L’Eclipse marque la troisième collaboration entre Antonioni et Monica Vitti (après L’Avventura et La Nuit), c’est aussi son troisième film centré sur un personnage féminin en crise. Ce film est aussi le dernier film en noir blanc d’un cinéaste qui se révèlera par la suite être un coloriste de talent. L’histoire, d’abord centrée sur le personnage de Vittoria, se construit elle-même grâce à une structure narrative très bien maîtrisée : l’alternance de la première partie du film entre les scènes de Monica Vitti et celles d’Alain Delon, fait place à une deuxième partie dans laquelle Antonioni nous montre d’abord le couple puis le vide. Ici, la narration est en effet le pendant de la forme. Dans la séquence d’ouverture de rupture, les objets se substituent aux personnages, tout comme le fera d’ailleurs remarquer Vittoria : « parfois un morceau de tissu, une aiguille, du fil, un livre ou un homme, c’est la même chose ». Plus tard, la mise en scène stylisée des séquences avec Vittoria est opposée à l’agitation frénétique d’une caméra suivant la Borsa, la bourse à Rome, dans lequel Piero (Alain Delon) court de coup de fil en achats d’actions. Enfin, à la fin du film, alors que le jeune couple a décidé d’un nouveau rendez-vous, Antonioni nous signale par l’éclipse de ses deux personnages durant les derniers plans, qu’aucun deux n’est là…

« J’étais à Florence en train de filmer une éclipse de soleil. Il y a eu un soleil différent de tous les autres, une lumière terne, puis l’obscurité et un calme absolu. Je me suis dit que pendant une éclipse, même nos sentiments sont en suspens. » Pourtant, de la même manière qu’il n’y pas réellement de désert dans le film suivant d’Antonioni, Le Désert rouge, il n’y a pas à proprement parler d’éclipse dans ce film éponyme. L’éclipse nous apparaît plutôt au figuré comme la disparition des personnages principaux. Et, tout comme dans L’Avventura où le personnage d’Anna disparaît définitivement à un moment, le cinéaste abroge les personnages principaux de la fin de son film. L’éclipse est aussi le symbole de ce moment bref et étrange, que décrit le cinéaste, où tout semble déconnecté de la vie réelle, où les personnages sont détachés de même. Mais ce moment, aussi magique soit-il, idée confirmée par la fin pessimiste, ne dure jamais.
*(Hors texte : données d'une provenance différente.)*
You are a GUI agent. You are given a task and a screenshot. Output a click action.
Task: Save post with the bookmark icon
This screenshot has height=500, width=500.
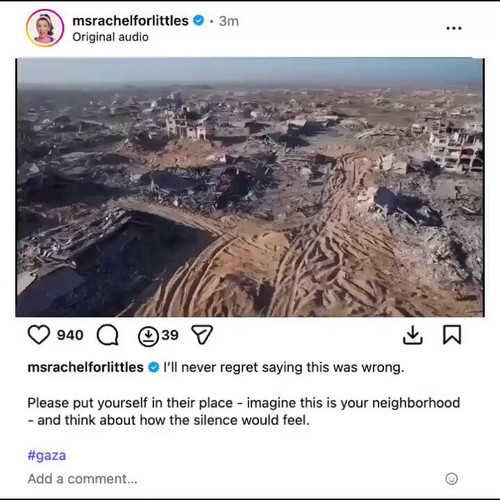pyautogui.click(x=452, y=335)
Antonioni, cinéaste plastique, attache par ailleurs énormément de place aux objets, au éléments – parfois minimes – qui constituent un film. C’est également le cas dans L’Eclipse, comme Seymour Chatman le fait remarquer, « au début du film, Vittoria arrange des objets à l’intérieur du cadre ; par la suite, elle déplace les personnages, ou d’autres objets. Par ce côté, elle représente Antonioni qui déplace la caméra et les éléments de l’image pour réaliser ses films ».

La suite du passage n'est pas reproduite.